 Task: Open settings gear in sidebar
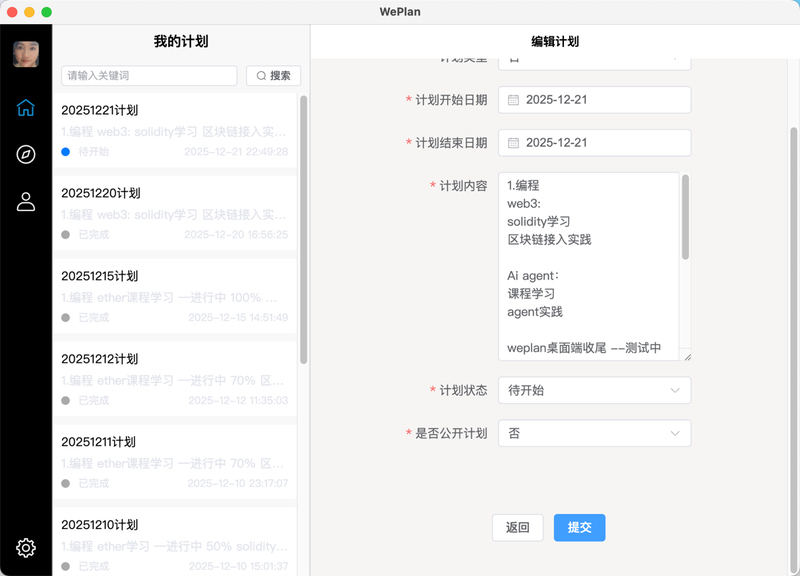(x=26, y=547)
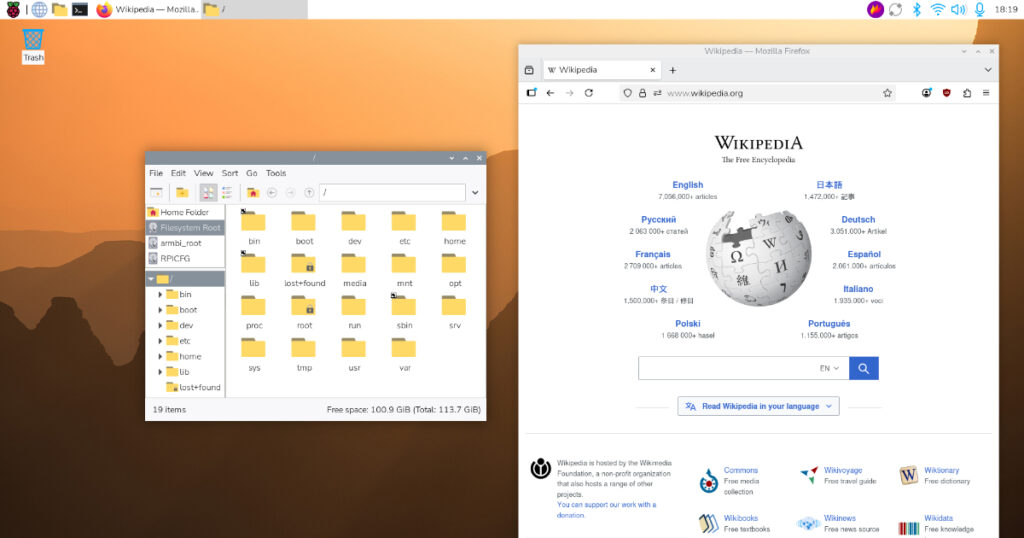Open the English Wikipedia link
The width and height of the screenshot is (1024, 538).
pyautogui.click(x=687, y=185)
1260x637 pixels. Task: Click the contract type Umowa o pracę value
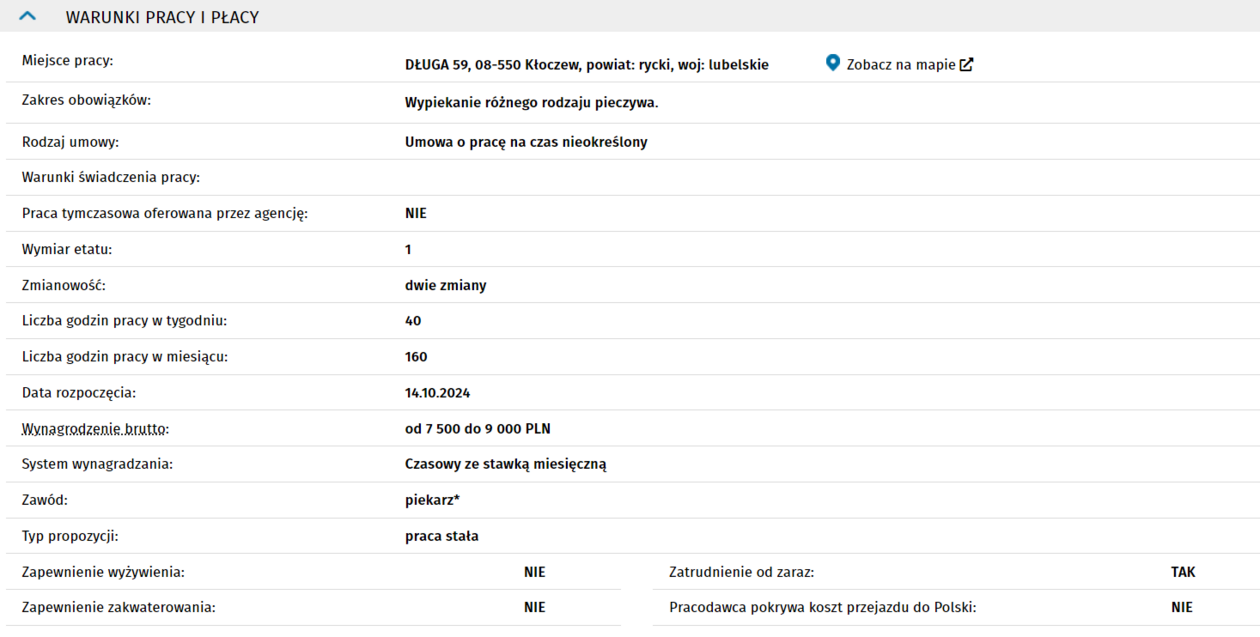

☆ ☆ ☆ ☆ ☆

Return every line of the rows above verbatim, leaving out the pictures.

 Task: Open settings gear in sidebar
(x=26, y=547)
Open the English Wikipedia link
The width and height of the screenshot is (1024, 538).
pyautogui.click(x=687, y=185)
1260x637 pixels. Task: Click the contract type Umowa o pracę value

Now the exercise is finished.